Country Converter

The country converter (coco) is a Python package to convert country names into different classifications and between different naming versions. Internally it uses regular expressions to match country names.

Installation

The package is available as PyPI, use

pip install country_converter -upgrade

from the command line or use your preferred python package installer. The sourcecode is available on github: https://github.com/konstantinstadler/country_converter

Conversion

The country converter provides one main class which is used for the conversion:

In [1]:
import country_converter as coco
In [2]:
converter = coco.CountryConverter()

Given a list of countries is a certain classification:

In [3]:
iso3_codes = ['USA', 'VUT', 'TKL', 'AUT', 'AFG', 'ALB']

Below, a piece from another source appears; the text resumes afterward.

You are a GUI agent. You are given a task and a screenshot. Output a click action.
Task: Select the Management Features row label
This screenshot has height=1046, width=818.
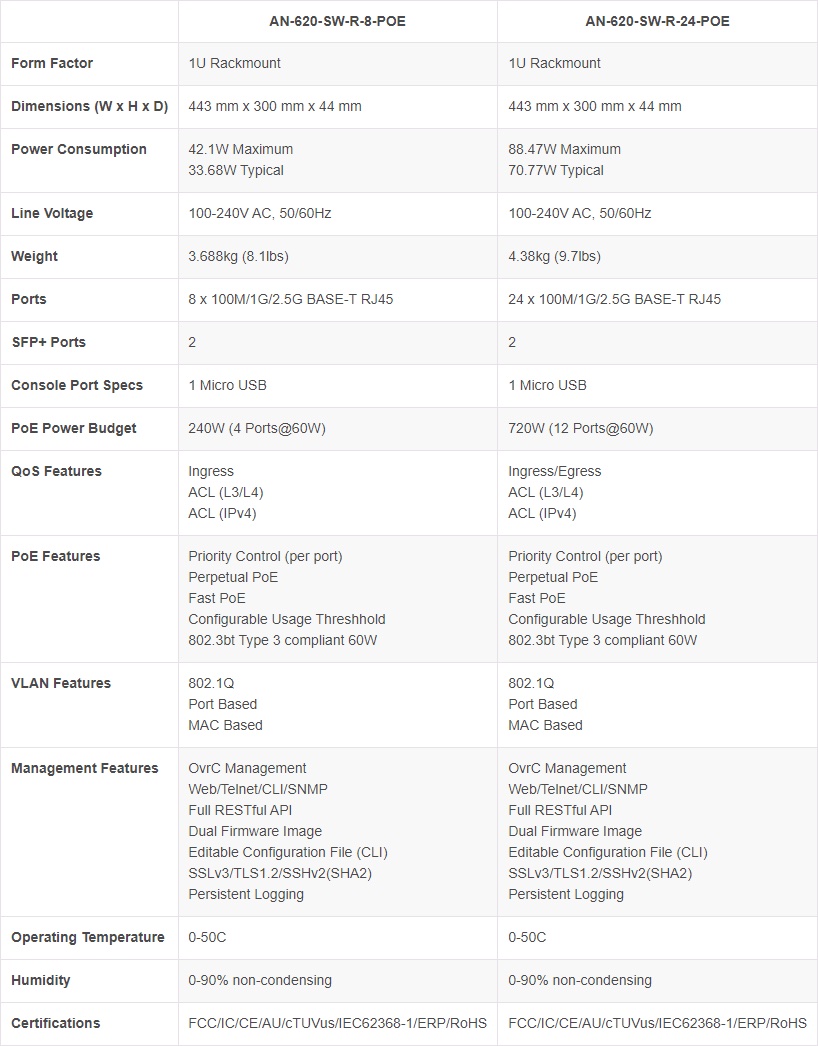pyautogui.click(x=85, y=768)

This can be converted to any classification provided by:

In [4]:
converter.convert(names = iso3_codes, src = 'ISO3', to = 'name_official')
Out[4]:
['United States of America',
 'Republic of Vanuatu',
 'Tokelau',
 'Republic of Austria',
 'Islamic Republic of Afghanistan',
 'Republic of Albania']

or

In [5]:
converter.convert(names = iso3_codes, src = 'ISO3', to = 'continent')
Out[5]:
['America', 'Oceania', 'Oceania', 'Europe', 'Asia', 'Europe']

The parameter "src" specifies the input-, "to" the output format. Possible values for both parameter can be found by:

In [6]:
converter.valid_class
Out[6]:
['APEC',
 'BASIC',
 'BRIC',
 'CIS',
 'Cecilia2050',
 'EU',
 'EURO',
 'EXIO1',
 'EXIO2',
 'EXIO3',
 'Eora',
 'G20',
 'G7',
 'ISO2',
 'ISO3',
 'ISOnumeric',
 'MESSAGE',
 'OECD',
 'UNcode',
 'UNmember',
 'UNregion',
 'WIOD',
 'continent',
 'name_official',
 'name_short',
 'obsolete',
 'regex']

Internally, these names are the column header of the underlying pandas dataframe (see below).

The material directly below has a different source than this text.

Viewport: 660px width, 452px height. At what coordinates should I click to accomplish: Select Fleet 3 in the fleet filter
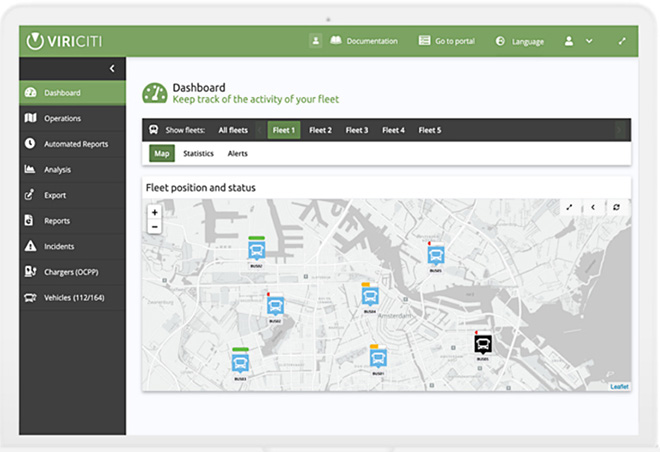(357, 130)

The convert function can also be accessed without initiating the CountryConverter. This can be useful for one time usage. For multiple matchings, initiating the CountryCotnverter avoids that the file providing the matching data gets read in for each conversion.

In [7]:
converter.convert(names = iso3_codes, src = 'ISO3', to = 'ISO2')
Out[7]:
['US', 'VU', 'TK', 'AT', 'AF', 'AL']

Some of the classifications can be accessed by some shortcuts. For example:

In [8]:
converter.EU27
Out[8]:
name_short
14 Austria
21 Belgium
35 Bulgaria
58 Cyprus
59 Czech Republic
60 Denmark
70 Estonia
76 Finland
77 France
84 Germany
87 Greece
101 Hungary
107 Ireland
110 Italy
122 Latvia
128 Lithuania
129 Luxembourg
137 Malta
156 Netherlands
177 Poland
178 Portugal
182 Romania
196 Slovakia
197 Slovenia
204 Spain
215 Sweden
235 United Kingdom
In [9]:
converter.OECDas('ISO2')
Out[9]:
ISO2
13 AU
14 AT
21 BE
41 CA
45 CL
59 CZ
60 DK
70 EE
76 FI
77 FR
84 DE
87 GR
101 HU
102 IS
107 IE
109 IL
110 IT
112 JP
122 LV
129 LU
143 MX
156 NL
158 NZ
166 NO
177 PL
178 PT
196 SK
197 SI
202 KR
204 ES
215 SE
216 CH
228 TR
235 GB
236 US

Handling missing data

The return value for non-found entries is be default set to 'not found':

In [10]:
iso3_codes_missing = ['ABC', 'AUT', 'XXX']
converter.convert(iso3_codes_missing, src='ISO3')
WARNING:root:ABC not found in ISO3
WARNING:root:XXX not found in ISO3
Out[10]:
['not found', 'AUT', 'not found']

but can also be rest to something else:

In [11]:
converter.convert(iso3_codes_missing, src='ISO3', not_found='missing')
WARNING:root:ABC not found in ISO3
WARNING:root:XXX not found in ISO3
Out[11]:
['missing', 'AUT', 'missing']

Alternativly, the non-found entries can be passed through by passing None to not_found:

In [12]:
converter.convert(iso3_codes_missing, src='ISO3', not_found=None)
WARNING:root:ABC not found in ISO3
WARNING:root:XXX not found in ISO3
Out[12]:
['ABC', 'AUT', 'XXX']

To extend the underlying dataset, an additional dataframe (or file) can be passed.

In [13]:
import pandas as pd
add_data = pd.DataFrame.from_dict({
       'name_short' : ['xxx country', 'abc country'],
       'name_official' : ['The XXX country', 'The ABC country'],
       'regex' : ['xxx country', 'abc country'], 
       'ISO3': ['xxx', 'abc']}
)
In [14]:
add_data
Out[14]:
name_short name_official regex ISO3
0 xxx country The XXX country xxx country xxx
1 abc country The ABC country abc country abc
In [15]:
extended_converter = coco.CountryConverter(additional_data=add_data)
extended_converter.convert(iso3_codes_missing, src='ISO3', to='name_short')
Out[15]:
['abc country', 'Austria', 'xxx country']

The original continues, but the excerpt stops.